Were there people among them who became ill as a result?

A few have reported symptoms worsening after being dismissed by doctors.

Are there many overweight people who are ashamed to go to a doctor?

An incredible number of overweight women do not dare to take part in cancer screening. Many people from my community also confirm this. In the very worst case, this means that people die earlier because of it. Only because those affected are more afraid of the reaction of a single person than of a negative diagnosis. This state of affairs is unsustainable and the issue will not change unless we communicate it openly.

Do you have a message for people on how to take courage?

Above all, I believe that it’s okay not to be perfect. It’s also okay not to be okay. Shame in front of a doctor must never be the reason (in the worst case) to die earlier. If you don’t dare, you should take someone with you to the practice. Maybe your spouse or a friend.

How can those affected deal with the situation when a doctor says something ugly?

There are two ways you can still find peace for yourself: either you make another appointment in the practice and openly talk about what was wrong – or you look for another doctor. Everyone has the right to be treated as equals, whether they are at the doctor’s or the post office. Whether tall, short, fat, thin, disabled or not physically perfect. I now have amazing doctors and there are a lot of them.

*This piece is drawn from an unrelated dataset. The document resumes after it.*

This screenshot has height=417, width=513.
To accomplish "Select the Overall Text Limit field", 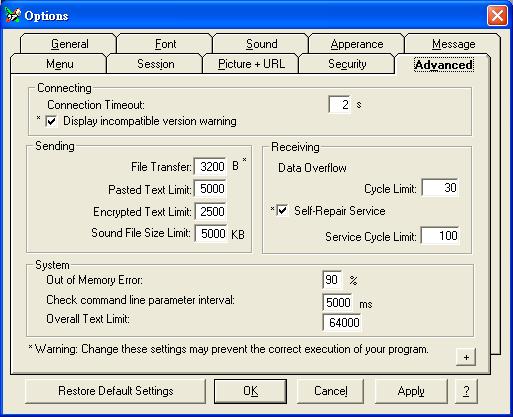I will 342,323.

What do you wish from doctors and medical professionals who may not be so aware of the shame and fear of their patients?

After “Showtime of my Life” I was also addressed by many doctors: “Hey Ms. Jäger, I’m also someone who usually likes to prejudice patients. I wasn’t really aware of that. But I’ll try to do things differently in the future.” That was one of the best reactions. There are always doctors who, in principle, first give a lecture about being overweight, but overweight people are not blind or stupid. He can say, “Your obesity is a risk factor for breast cancer,” because that has something to do with his diagnosis.

But I don’t want to hear a doctor’s opinion as a private person, because I don’t want to become his friend. It is not a doctor’s job to judge a person, it is his job to help. Overweight people know they are overweight. You are asked about it all the time. So people go to the doctor with an emotional crater anyway. If he then throws in a bomb or picks on it, the person doesn’t go home and suddenly picks up. The person goes home, feels bad and gains five kilos.

I’ve almost always had good experiences with saying directly: Before I don’t go to the doctor at all, I prefer to say if I feel unwell. Personally, I meet doctors very openly and comment on what they see. You can’t be aggressive, that doesn’t get you any further. I then tell my story and indicate that I understand that being overweight is a problem. The responsibility lies not only on the doctors’ side, but also on the patient’s side. I think communicating and finding a way together is the right thing to do.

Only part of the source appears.